Amazon is to shed more than 18,000 workers globally due to an “uncertain and difficult” economic situation.
The e-commerce giant did not share where the job cuts would take place, but it is understood many will be across Europe.
In an update yesterday, Amazon CEO Andy Jassy said the company had “hired rapidly over the last several years” but now needed to cut costs.
“These changes will help us pursue our long-term opportunities with a stronger cost structure,” Jassy said. “However, I’m also optimistic that we’ll be inventive, resourceful and scrappy in this time when we’re not hiring expansively and eliminating some roles.
“Companies that last a long time go through different phases. They’re not in heavy people expansion mode every year,” he added.
Affected employees would be informed on 18 January, the company said.
Amazon mounted a major recruitment drive through the pandemic, when e-commerce sales soared.
As recently as July last year, the company said it was to create 4,000 new permanent roles in the UK, taking its permanent workforce to 75,000.
The new roles would be spread across the country, including those in fulfilment centres set to open in Wakefield and Knowsley.
However, as pandemic online shopping habits have faded, the company has been left with excess warehouse space and staff.
In November, Amazon announced job cuts in its devices and books businesses. In yesterday’s update, Jassy said the majority of the latest cuts would be across its stores and People, Experience, and Technology (PXT) organisation.
Jassy said he was “deeply aware that these role eliminations are difficult for people, and we don’t take these decisions lightly or underestimate how much they might affect the lives of those who are impacted”.

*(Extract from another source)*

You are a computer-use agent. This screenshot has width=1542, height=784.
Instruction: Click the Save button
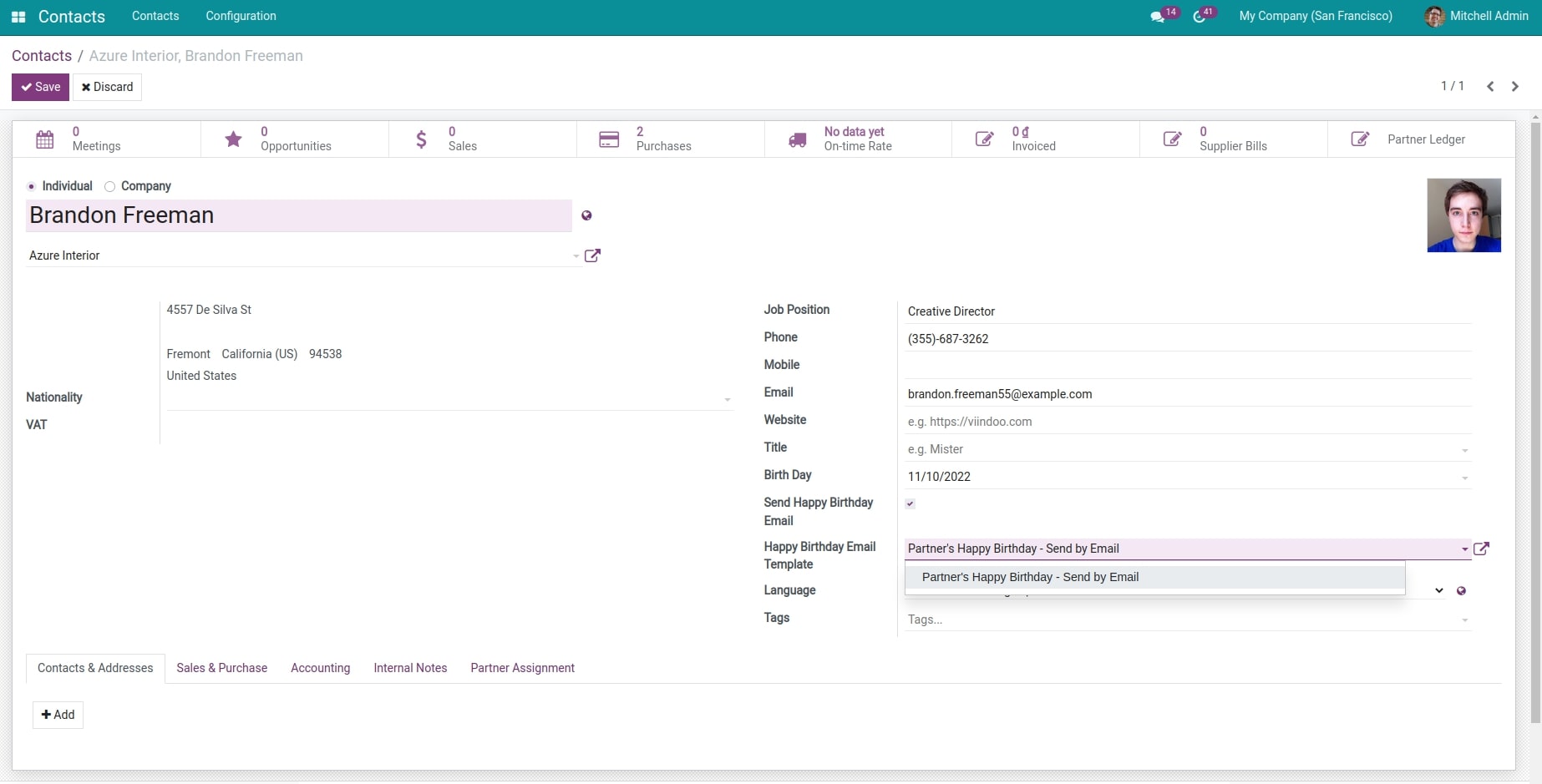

Former Amazon executive Brittain Ladd said he believed the cuts would go much further over the course of the year, estimating 100,000 store associates, corporate staff and fulfilment centre workers would depart.

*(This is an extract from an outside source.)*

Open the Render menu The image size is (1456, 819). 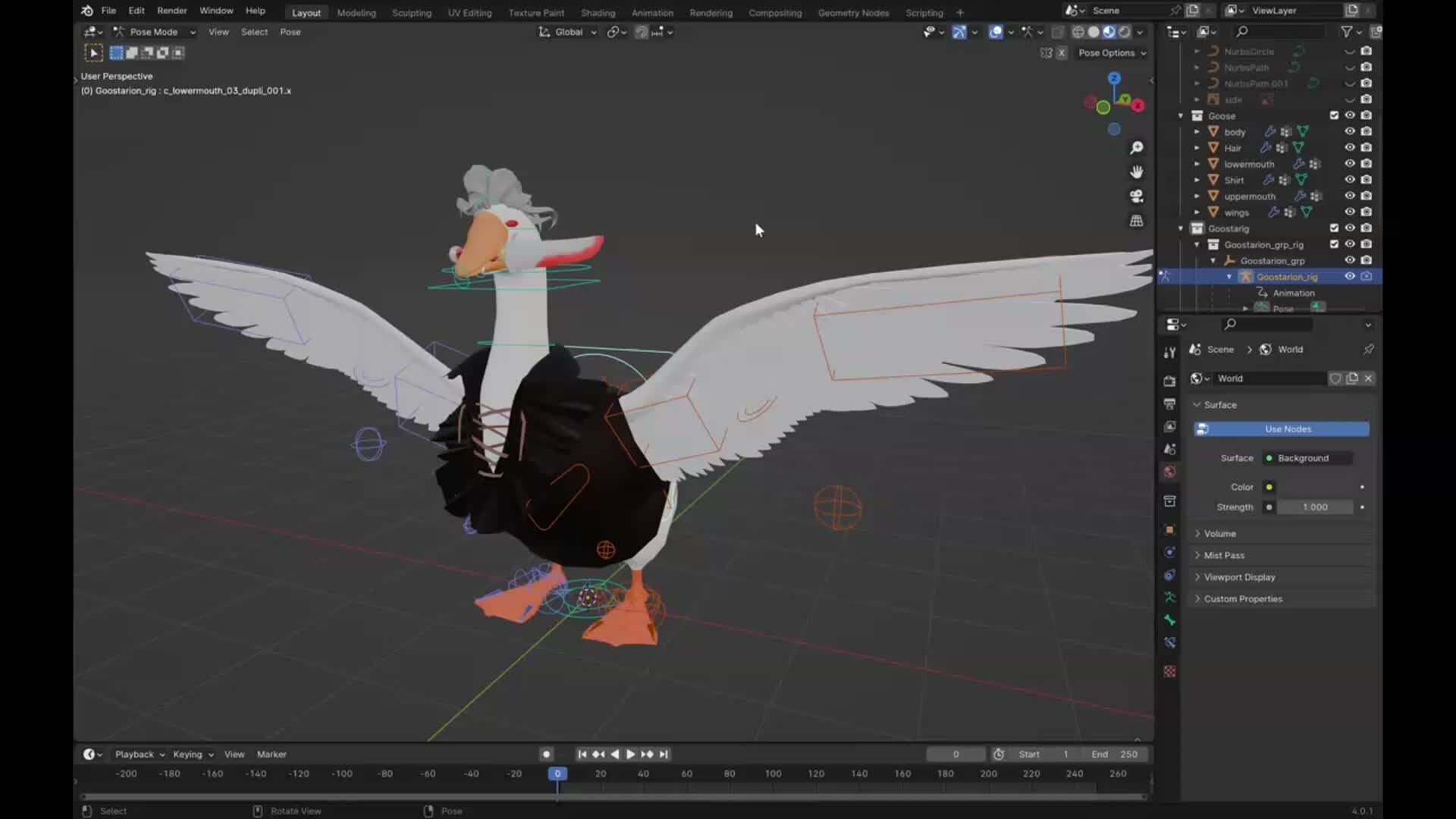tap(171, 11)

“Amazon simply hired too many people as they misjudged what would happen after the pandemic,” Ladd said. “I have tremendous respect for the economists who work for Amazon, but I’m incredulous that they failed to understand that when the pandemic ended, consumers would revert back to their behaviours and online sales would fall.”

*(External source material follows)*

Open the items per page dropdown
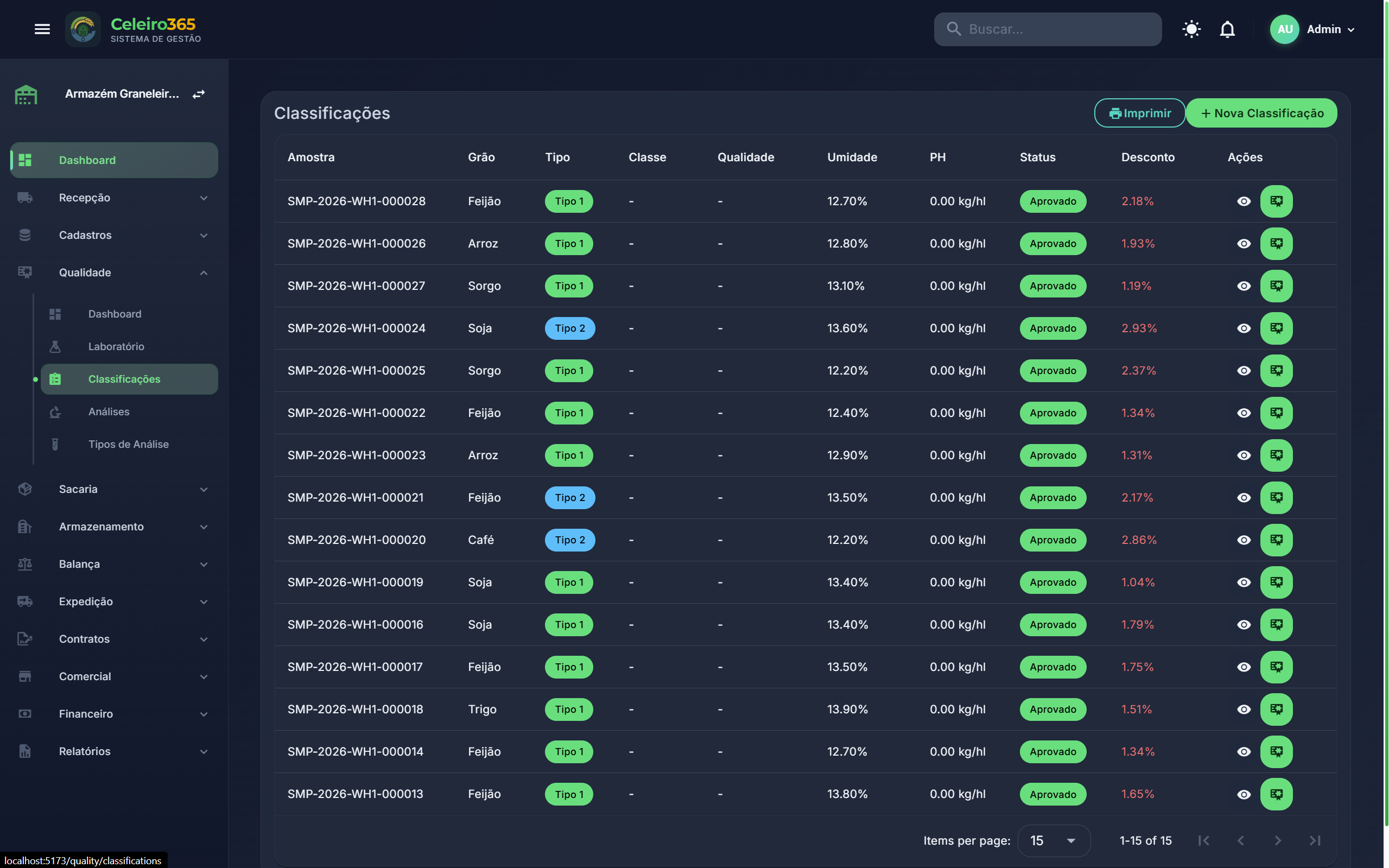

“I can’t stress this point enough: by doubling the size of the company during the pandemic, Amazon may have jeopardised the future of the company,” Ladd added.
The news comes as Amazon workers in the company’s Coventry warehouse have announced an initial strike date. The “first ever Amazon strike in the UK” is set to take place on 25 January, with further dates to be announced by organising union GMB in the coming weeks.
Hundreds of the centre’s workers voted to walk out in anger over the company’s 50 pence per hour pay rise offer. A December ballot saw more than 98% of workers vote to strike.
“They’ve shown they’re willing to put themselves on the line to fight for what’s right,” said Amanda Gearing, GMB senior organiser.
“But people working for one of the most valuable companies in the world shouldn’t have to threaten strike action just to win a wage they can live on,” she added.